The truth is that Facebook is now just too big for any international organisation or governmental agency to be able to make it significantly alter its behaviour.
In July, more than 10,000 US companies pulled their advertising from Facebook while others cut back on the volume of their advertising. This should have hurt Facebook but in reality, the damage was minimal. During the first three weeks of July, Facebook said, its overall ad revenue actually grew by ten percent over the previous year.
The pressure on Facebook from those concerned with its inability/refusal to act against hate speech continues. And should Donald Trump lose the next election, then Joe Biden will probably be more responsive to calls for regulation.
What king of regulation would work?
Breaking it up is one answer.
In 1911, the Standard Oil Company, founded by John D Rockefeller, was so powerful that the US Supreme Court ruled that it had to be broken up. The original giant was broken up into over 34 companies. It was so vast that the companies that emerged out of the break-up (Chevron, Exxon and Mobil among them) are still giants and household names.
One solution would be to do something similar with Facebook. After all, as they say, data is the new oil. This could take the form of a break-up of the separate entities involved (Facebook, WhatsApp, Instagram etc.) or even geographical splits on the Standard Oil pattern.
This solution is beginning to sound more and more realistic because Facebook is, for all practical purposes, behaving like a sovereign state, doing deals with governments and forming its own alliances. It is worth much more than the GDP of many countries and it is accountable to no one.
Unless that happens, I don’t see how Facebook can be reined in.
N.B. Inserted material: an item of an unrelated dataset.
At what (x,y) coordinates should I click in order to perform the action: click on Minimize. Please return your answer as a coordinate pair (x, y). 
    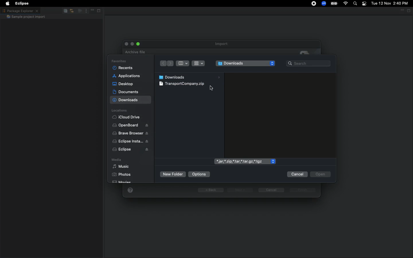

It is just too rich. I doubt if its alleged links with the BJP have anything to do with ideology. It just needs to keep the government happy so it can make more money. Should the BJP lose power, it will happily to do a new deal with the next government.
So, I doubt if the current uproar will achieve much. The solution to this controversy lies not here, but in Washington where the next President will have to decide whether it is good for democracy for the giant IT companies to become sovereign states that manipulate public sentiment for their own profit.